* ACTION ITEM
Retype, exactly and with both ends included, the lines below from the one containing "Viewport: 700px width, 475px" through the end; omit the pictures.

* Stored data
=== Begin Enclosure ===

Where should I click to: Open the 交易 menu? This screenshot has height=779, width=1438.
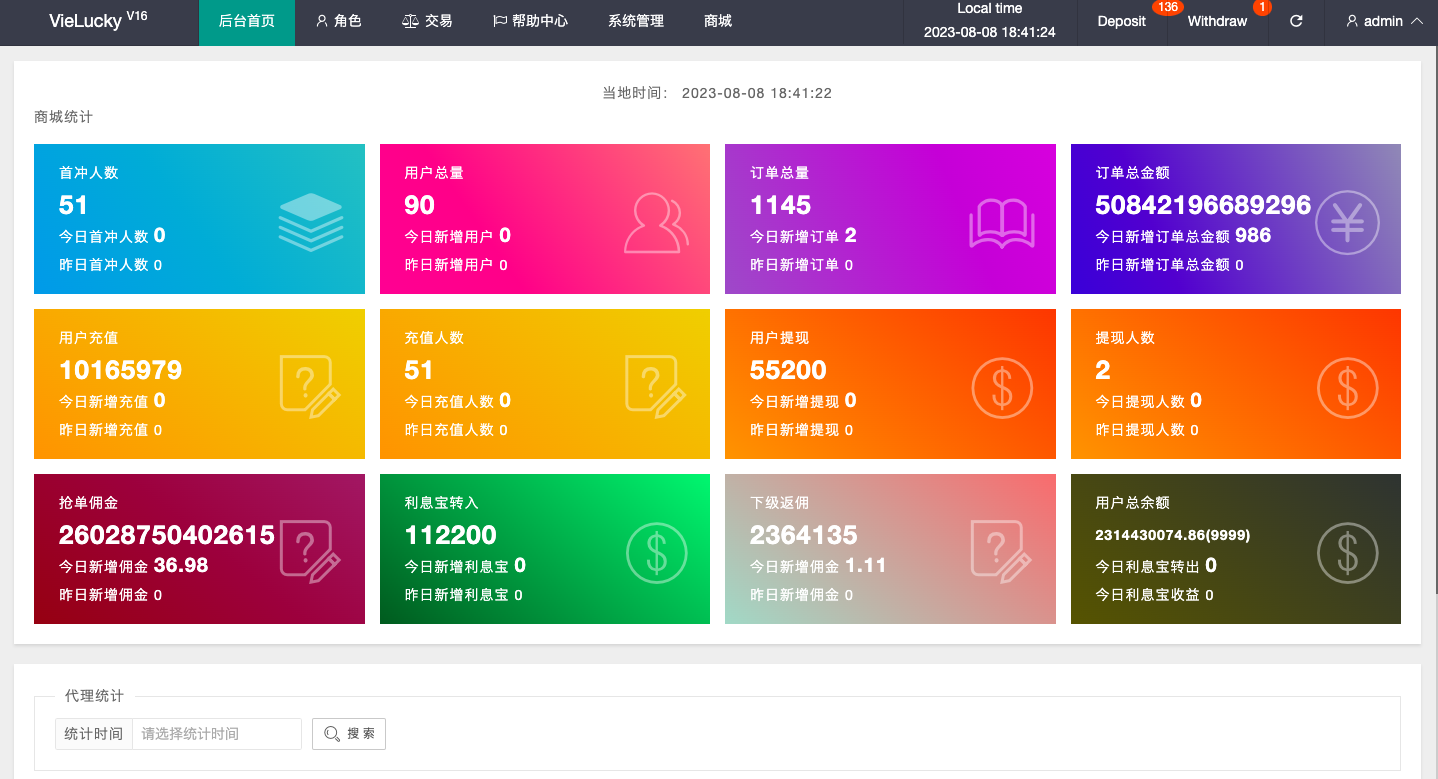click(x=427, y=21)
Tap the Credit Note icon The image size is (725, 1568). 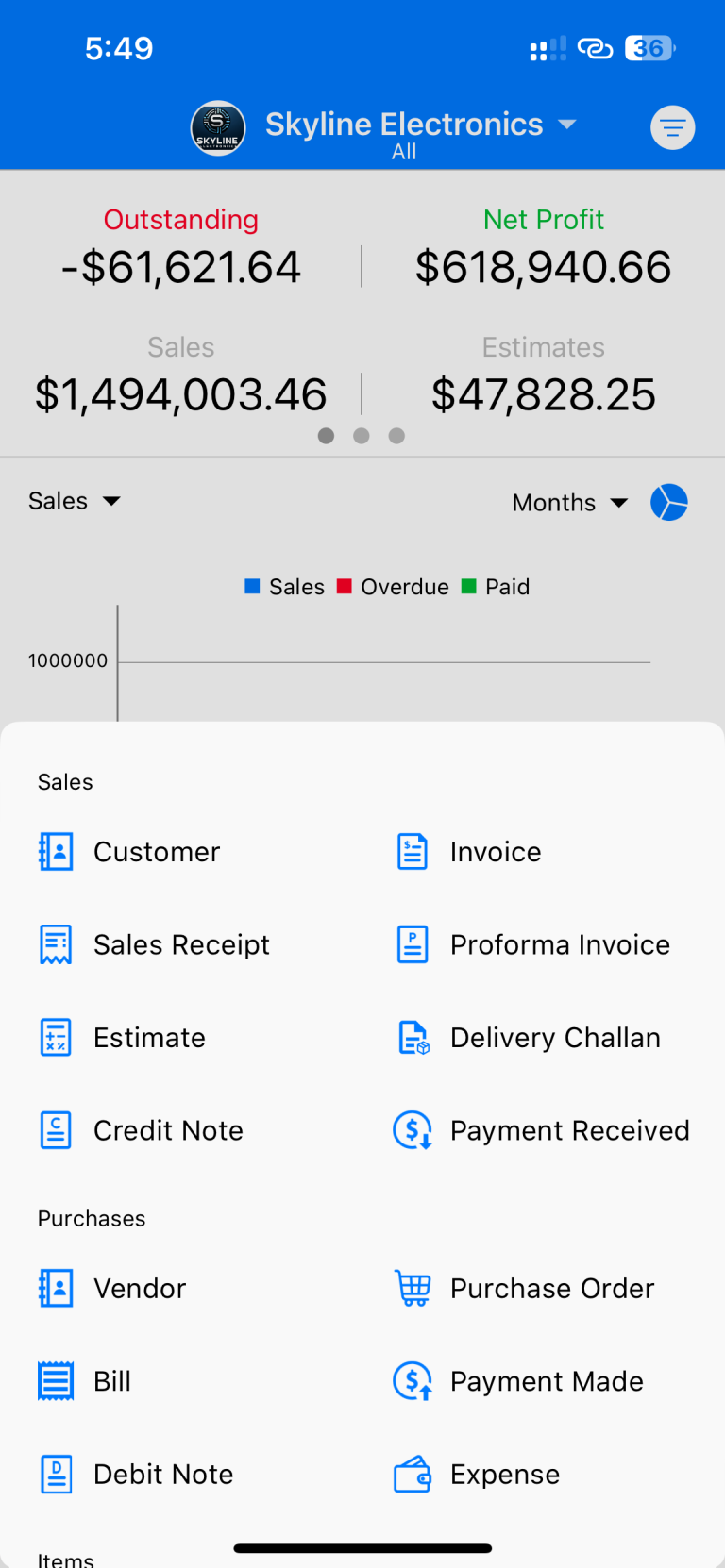pos(56,1130)
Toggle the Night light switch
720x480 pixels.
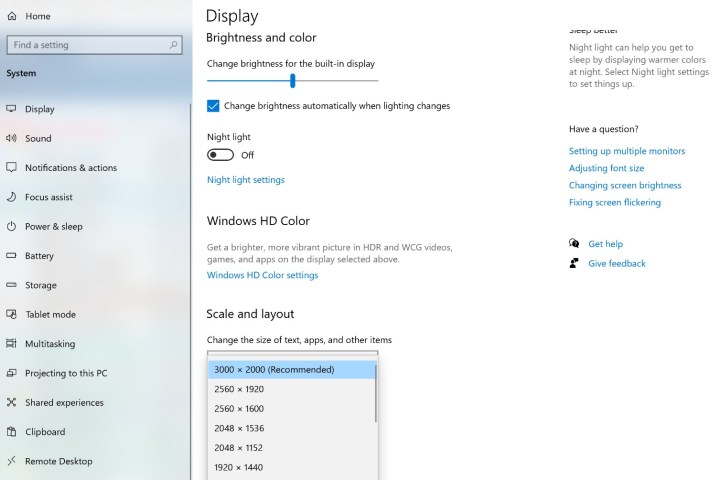(220, 155)
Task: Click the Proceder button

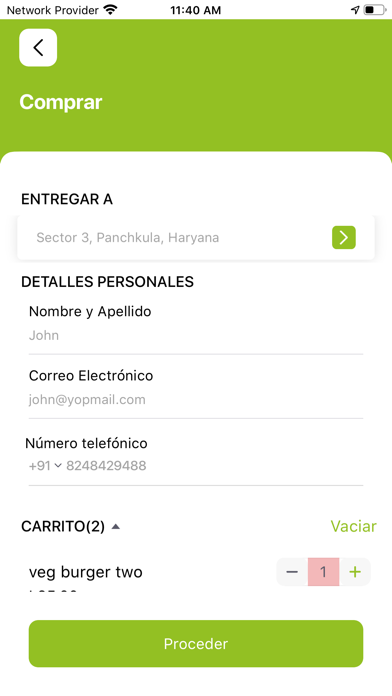Action: (196, 644)
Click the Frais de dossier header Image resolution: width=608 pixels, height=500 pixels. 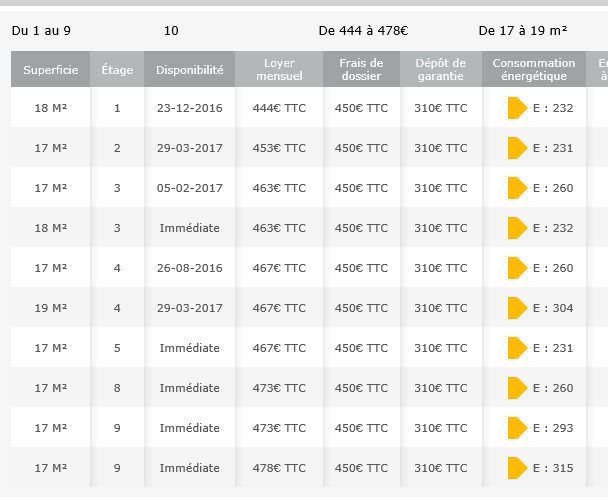point(361,70)
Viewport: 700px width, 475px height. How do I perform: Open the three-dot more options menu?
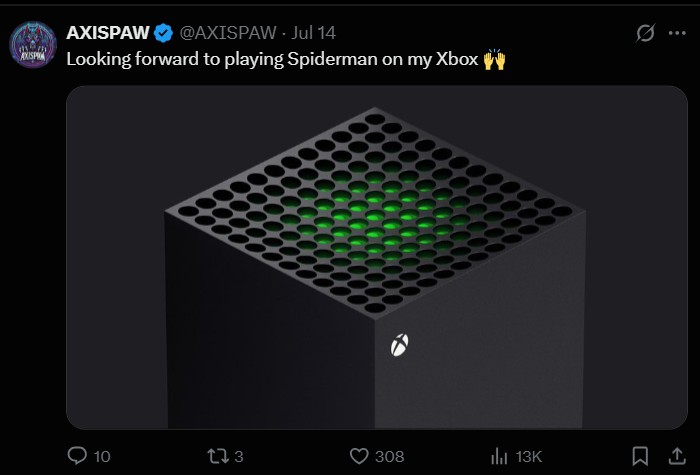pyautogui.click(x=677, y=33)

=== End Enclosure ===

* EXERCISE SOLUTION
Viewport: 700px width, 475px height. How do I perform: Open the three-dot more options menu?
pyautogui.click(x=677, y=33)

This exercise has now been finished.